One Up and One Down

There is a power dynamic that shows up uninvited to every dinner conversation, every decision about money, every moment when someone needs to be right and someone else needs to keep the peace.

Therapists have a name for what most of us are doing without realizing it:

One up and one down.

Here's what's interesting: we think this is natural. We think it's just how things work.

It's not.

The Story We Tell Ourselves

In most heterosexual relationships, the script is already written before anyone walks on stage. The man gets to be one up—making decisions, setting the tone, living the life that generations of patriarchal society told him was his birthright. The woman gets to be one down—managing emotions, avoiding conflict, making sure everyone else is comfortable.

"Don't make him mad."

Four words that carry the weight of centuries of conditioning. Four words that turn love into a careful dance around someone else's fragility.
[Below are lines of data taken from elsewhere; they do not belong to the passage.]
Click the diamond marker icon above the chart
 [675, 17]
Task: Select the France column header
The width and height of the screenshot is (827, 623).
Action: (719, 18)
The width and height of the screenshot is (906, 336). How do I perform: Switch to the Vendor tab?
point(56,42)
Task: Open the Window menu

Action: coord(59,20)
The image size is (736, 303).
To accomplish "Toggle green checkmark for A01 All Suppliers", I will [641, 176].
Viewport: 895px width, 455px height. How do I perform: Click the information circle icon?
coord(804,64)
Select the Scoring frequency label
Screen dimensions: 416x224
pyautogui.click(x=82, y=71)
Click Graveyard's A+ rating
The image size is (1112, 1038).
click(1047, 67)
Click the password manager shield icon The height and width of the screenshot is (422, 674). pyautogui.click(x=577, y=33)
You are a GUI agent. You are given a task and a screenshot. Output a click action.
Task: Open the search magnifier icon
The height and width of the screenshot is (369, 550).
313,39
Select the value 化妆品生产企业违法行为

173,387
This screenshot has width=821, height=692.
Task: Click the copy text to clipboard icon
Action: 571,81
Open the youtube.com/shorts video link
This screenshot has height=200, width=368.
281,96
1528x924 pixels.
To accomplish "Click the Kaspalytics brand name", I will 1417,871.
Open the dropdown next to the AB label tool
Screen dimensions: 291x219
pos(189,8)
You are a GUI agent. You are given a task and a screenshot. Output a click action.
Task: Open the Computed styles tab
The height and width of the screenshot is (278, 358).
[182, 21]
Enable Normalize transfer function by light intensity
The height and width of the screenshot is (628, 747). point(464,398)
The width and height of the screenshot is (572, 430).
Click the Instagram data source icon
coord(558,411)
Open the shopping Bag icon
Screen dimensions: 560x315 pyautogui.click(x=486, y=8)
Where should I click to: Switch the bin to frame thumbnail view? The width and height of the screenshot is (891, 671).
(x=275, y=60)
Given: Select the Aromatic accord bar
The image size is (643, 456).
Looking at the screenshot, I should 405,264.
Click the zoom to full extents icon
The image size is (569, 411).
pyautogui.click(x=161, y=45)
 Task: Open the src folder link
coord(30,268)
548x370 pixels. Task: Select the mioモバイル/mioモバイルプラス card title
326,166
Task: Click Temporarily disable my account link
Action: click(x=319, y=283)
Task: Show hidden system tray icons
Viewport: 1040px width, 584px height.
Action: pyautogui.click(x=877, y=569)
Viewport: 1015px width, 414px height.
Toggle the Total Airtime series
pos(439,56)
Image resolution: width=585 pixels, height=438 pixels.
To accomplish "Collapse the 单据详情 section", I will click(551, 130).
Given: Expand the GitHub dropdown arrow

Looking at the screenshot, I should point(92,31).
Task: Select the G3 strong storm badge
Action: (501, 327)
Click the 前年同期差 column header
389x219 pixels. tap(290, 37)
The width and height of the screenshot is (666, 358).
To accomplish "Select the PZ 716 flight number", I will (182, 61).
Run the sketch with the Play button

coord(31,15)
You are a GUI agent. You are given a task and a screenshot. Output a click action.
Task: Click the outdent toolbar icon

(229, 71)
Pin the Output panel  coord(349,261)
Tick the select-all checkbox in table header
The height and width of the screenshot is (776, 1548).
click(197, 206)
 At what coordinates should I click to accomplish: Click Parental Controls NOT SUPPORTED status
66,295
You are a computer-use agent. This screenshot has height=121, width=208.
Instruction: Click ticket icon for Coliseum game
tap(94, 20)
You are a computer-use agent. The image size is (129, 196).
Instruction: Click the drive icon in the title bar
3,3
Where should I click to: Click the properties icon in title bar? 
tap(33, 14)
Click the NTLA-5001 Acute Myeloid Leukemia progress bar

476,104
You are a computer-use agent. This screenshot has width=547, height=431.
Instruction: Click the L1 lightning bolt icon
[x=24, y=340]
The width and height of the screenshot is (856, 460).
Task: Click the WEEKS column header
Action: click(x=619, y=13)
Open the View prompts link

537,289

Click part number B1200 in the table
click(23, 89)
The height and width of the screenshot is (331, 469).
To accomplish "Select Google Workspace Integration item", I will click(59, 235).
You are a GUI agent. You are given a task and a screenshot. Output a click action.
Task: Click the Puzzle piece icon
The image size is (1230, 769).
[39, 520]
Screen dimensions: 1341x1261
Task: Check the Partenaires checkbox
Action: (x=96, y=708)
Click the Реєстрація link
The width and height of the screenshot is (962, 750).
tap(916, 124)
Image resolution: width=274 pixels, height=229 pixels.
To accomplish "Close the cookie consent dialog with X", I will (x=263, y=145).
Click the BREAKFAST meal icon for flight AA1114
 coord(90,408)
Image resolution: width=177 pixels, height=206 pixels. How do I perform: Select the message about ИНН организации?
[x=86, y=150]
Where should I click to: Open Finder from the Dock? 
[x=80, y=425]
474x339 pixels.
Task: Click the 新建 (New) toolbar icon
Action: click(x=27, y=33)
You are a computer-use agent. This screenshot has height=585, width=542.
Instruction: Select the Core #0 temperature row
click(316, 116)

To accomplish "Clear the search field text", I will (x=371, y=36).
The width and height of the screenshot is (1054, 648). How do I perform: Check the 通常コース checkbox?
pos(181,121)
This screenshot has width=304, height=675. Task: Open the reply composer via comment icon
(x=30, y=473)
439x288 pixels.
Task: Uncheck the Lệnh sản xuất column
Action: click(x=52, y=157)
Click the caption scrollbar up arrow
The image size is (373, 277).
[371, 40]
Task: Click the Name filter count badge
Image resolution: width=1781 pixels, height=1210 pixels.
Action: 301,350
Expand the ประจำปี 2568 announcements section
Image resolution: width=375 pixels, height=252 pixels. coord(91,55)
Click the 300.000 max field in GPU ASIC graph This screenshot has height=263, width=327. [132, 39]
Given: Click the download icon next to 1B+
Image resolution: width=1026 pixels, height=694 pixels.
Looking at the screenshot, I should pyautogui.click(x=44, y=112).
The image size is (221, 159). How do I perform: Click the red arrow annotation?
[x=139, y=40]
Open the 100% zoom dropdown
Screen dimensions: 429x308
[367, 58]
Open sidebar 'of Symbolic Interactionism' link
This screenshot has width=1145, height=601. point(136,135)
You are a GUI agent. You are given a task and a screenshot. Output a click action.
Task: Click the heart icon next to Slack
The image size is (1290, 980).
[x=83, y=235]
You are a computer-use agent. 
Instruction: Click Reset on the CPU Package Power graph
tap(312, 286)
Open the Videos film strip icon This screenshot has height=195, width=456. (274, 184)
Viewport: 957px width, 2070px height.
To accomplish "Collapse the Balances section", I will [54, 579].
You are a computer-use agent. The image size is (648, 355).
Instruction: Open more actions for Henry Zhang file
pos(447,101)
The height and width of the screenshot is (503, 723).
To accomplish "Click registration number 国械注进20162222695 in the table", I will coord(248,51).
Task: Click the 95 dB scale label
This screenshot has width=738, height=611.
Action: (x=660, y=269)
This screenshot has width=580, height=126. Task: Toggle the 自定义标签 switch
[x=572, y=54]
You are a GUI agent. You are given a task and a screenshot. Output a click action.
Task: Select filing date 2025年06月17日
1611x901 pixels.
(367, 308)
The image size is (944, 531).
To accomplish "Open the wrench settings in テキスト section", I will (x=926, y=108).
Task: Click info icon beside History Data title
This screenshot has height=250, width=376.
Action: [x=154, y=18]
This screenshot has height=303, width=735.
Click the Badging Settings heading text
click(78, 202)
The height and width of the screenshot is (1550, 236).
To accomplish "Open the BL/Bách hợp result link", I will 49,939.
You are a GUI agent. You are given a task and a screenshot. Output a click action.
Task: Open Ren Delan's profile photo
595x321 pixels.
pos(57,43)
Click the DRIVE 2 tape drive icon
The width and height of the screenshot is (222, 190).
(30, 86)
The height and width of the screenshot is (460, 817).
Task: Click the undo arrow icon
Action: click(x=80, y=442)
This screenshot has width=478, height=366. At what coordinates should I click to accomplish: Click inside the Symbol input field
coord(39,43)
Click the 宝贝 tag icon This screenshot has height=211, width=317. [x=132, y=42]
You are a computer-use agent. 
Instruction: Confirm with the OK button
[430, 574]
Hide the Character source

The woman in the one down position becomes an expert at reading the room, predicting moods, smoothing over rough edges before they become sharp enough to cut. She becomes the keeper of harmony, the enabler of his blind spots, the one who makes it possible for him to never have to look too closely at himself.

This isn't about individual relationships. This is about the water we're all swimming in.

The Trap of Position

Here's the thing about one up and one down: it's seductive for everyone involved.

When you're one up, you get to feel in control. You get to avoid the messy work of actually listening, of being wrong, of changing your mind. You get to stay comfortable in the story that your needs matter most.

When you're one down, you get to feel indispensable. You get to be the one who keeps everything together, who understands what others can't see, who sacrifices for the greater good. You get to be right about how wrong everything is, without having to risk the vulnerability of actually asking for what you want.

Both positions are forms of control. Both are ways of avoiding intimacy.

Real intimacy requires giving up control. It requires showing up as you are, not as you think you should be. It requires letting someone else change you.

Most of us are terrified of that.

The Alternative Nobody Talks About

What if the one up, one down dynamic isn't the starting point?

What if it's actually the thing we need to move past?

The path forward isn't complicated, but it's not easy. It requires three things that most of us would rather avoid:

  1. First, if you're in the one down position, you have to find your voice. This means stopping the enabling. It means speaking truth to power, even when—especially when—it makes someone uncomfortable. It means risking the relationship for the sake of having a real relationship.

    This is harder than it sounds because the one down position comes with its own rewards. You get to be the good one, the understanding one, the one who sees what others miss. Giving that up means giving up a form of superiority that's become part of your identity.

  2. Second, if you're in the one up position, you have to get curious about what you're not seeing. This means asking questions you don't want to ask. It means being mindful of needs that aren't your own. It means embracing the intimacy you've been avoiding by staying in control.

    This is harder than it sounds because the one up position feels like safety. Why would you give up control when control feels like the only thing standing between you and chaos?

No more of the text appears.